The food is all costed out and amazingly little has gone up in price since the 1990’s except the water cress. 
The recipes are good basic healthy food but the reason I love this book is because it is inspirational.  Bernadine went from having a good job, to being in a high rise flat with four children and on benefits.  Her strategy enabled them to live well despite having little money.
She fed 2 adults and 4 children very well for £5 a day. 
I actually hadn’t thought it until now but we fed ourselves for that much quite easily when we were paying off the mortgage and were highly motivated – admittedly we had 3 children rather than 4. 
In recent years I have found the bills creeping up again and am now back on focus with the grocery bill, and have challenged myself to reduce spending whilst not compromising on quality, so watch this space.

It is not the amount we spend each week that we focus on but the overall average over the course of a year.  This is because if we find something cheap we tend to stock up on it.  In some months we have  a lot more garden produce than others.  So far I have spent more and not less but watch this space.

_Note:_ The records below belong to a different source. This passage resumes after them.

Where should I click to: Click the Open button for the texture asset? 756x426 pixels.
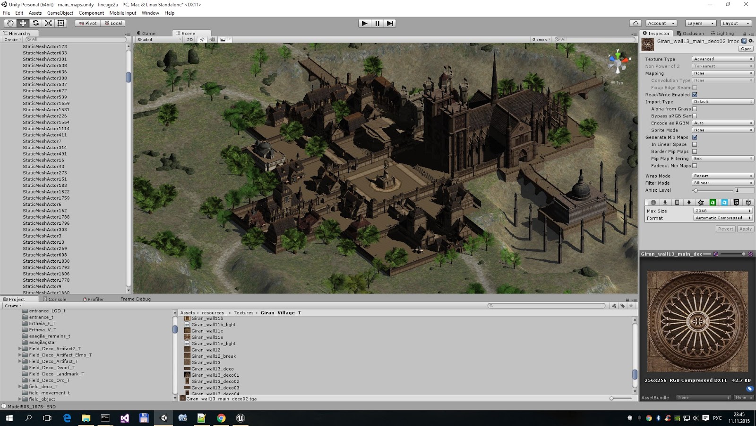click(746, 49)
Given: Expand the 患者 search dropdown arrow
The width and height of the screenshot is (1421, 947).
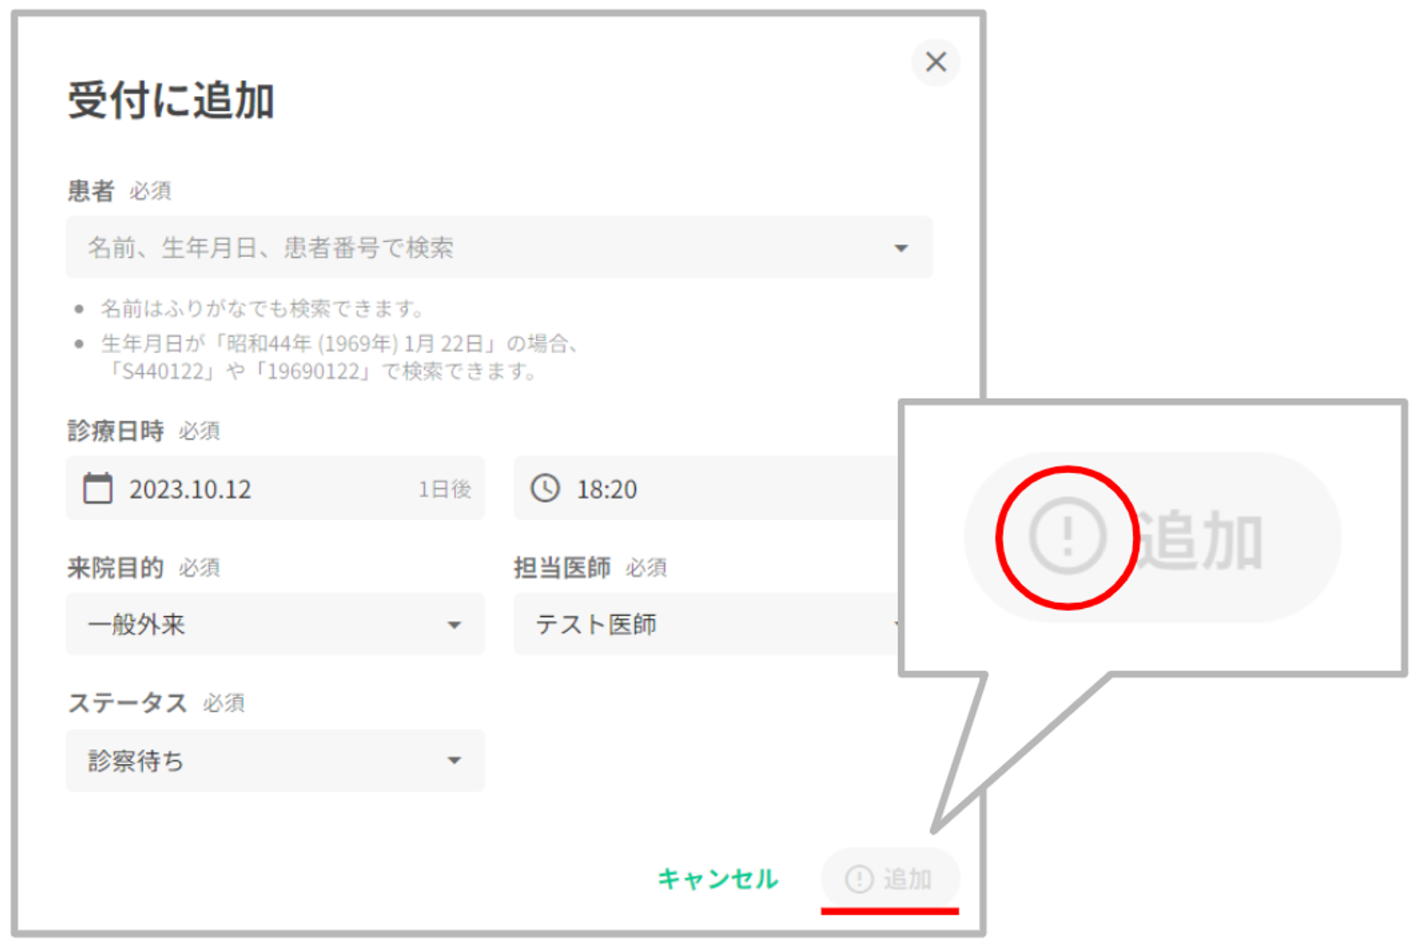Looking at the screenshot, I should pos(901,248).
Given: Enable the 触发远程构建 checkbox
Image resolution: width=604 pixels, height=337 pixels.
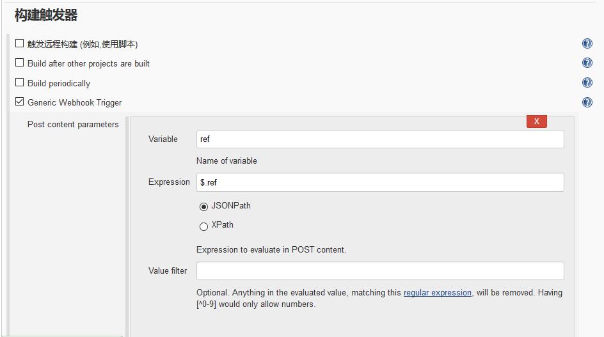Looking at the screenshot, I should [19, 43].
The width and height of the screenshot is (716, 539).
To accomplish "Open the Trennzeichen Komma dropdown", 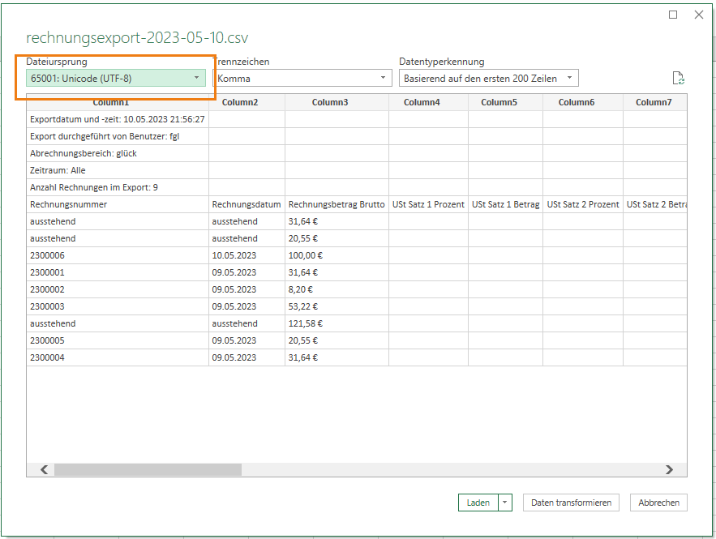I will [x=302, y=78].
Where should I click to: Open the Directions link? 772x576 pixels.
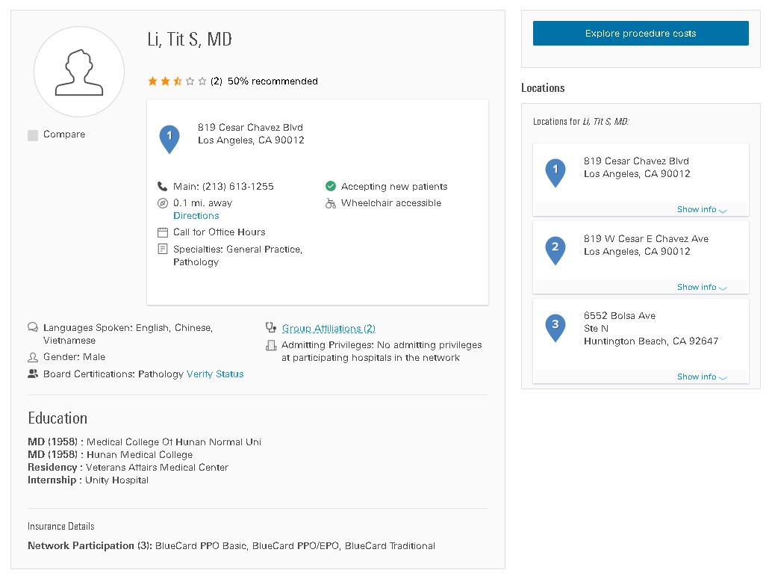pyautogui.click(x=196, y=216)
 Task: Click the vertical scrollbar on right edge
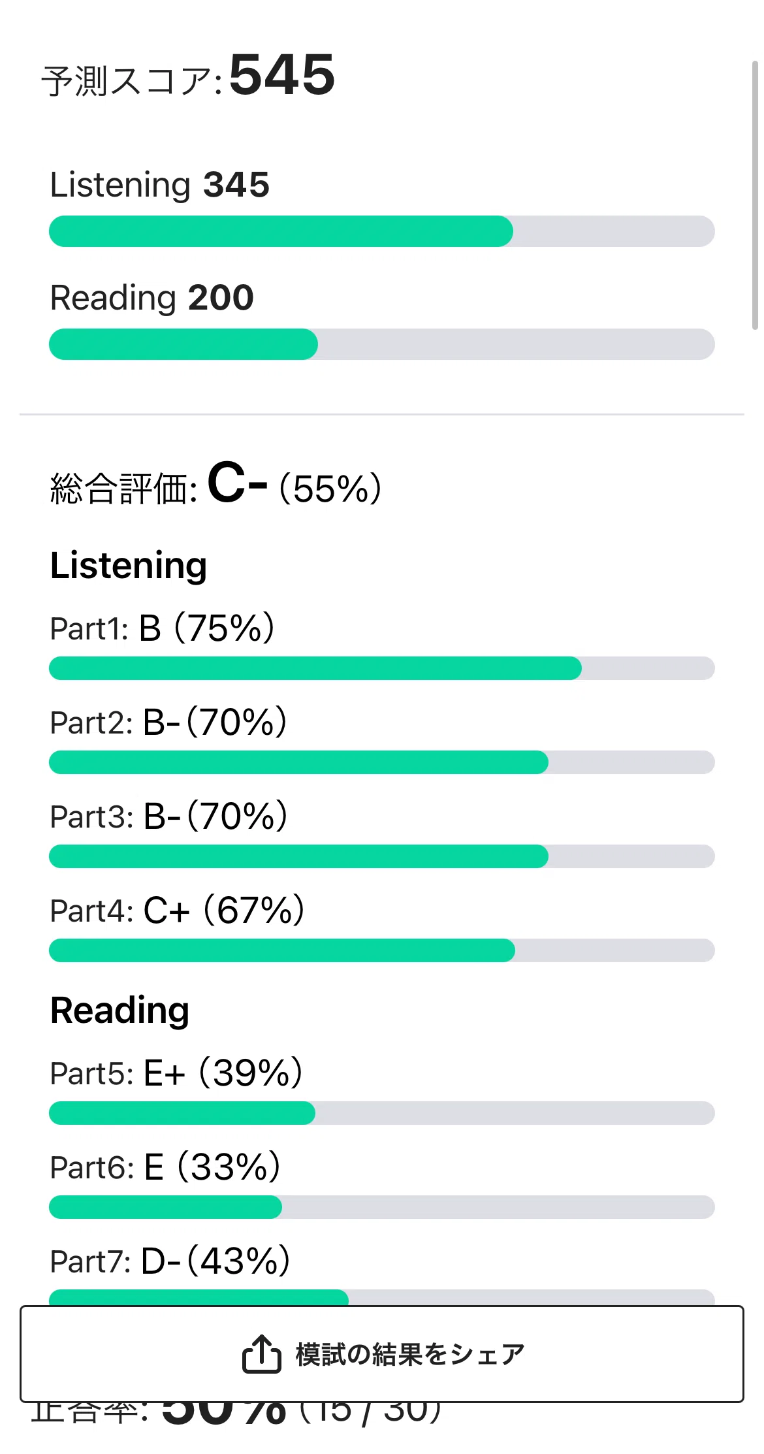tap(755, 195)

We do not have a big garden and it is vertically challenged (the main part of the garden is almost as high as the roof of the house.)  It was mostly subsoil when we moved in because the top layer had been removed to reduce the height of the hill behind the house. 

The front garden now has some vegetables in it as well as the small poly tunnel and veg beds we have at the back.   For the front we choose food plants that look pleasing such as runner beans with their nice flowers, rhubarb and strawberries placed in amongst the other plants.  Think of a lawn as a green desert, and increase the size of the borders to grow salad crops.

This is a place to share your own inspiration about saving money and managing on less, so feel free to add your own ideas. 
We will be starting our courses on ‘simple living in an urban setting this year' so watch this space. They aim to help people get ahead whether or not they are in debt and - well - it certainly changed our lives for the better so why not learn from someone who has done it?
If you have enough savings to last for a year and no mortgage you can sleep at night without fear.   It can be done!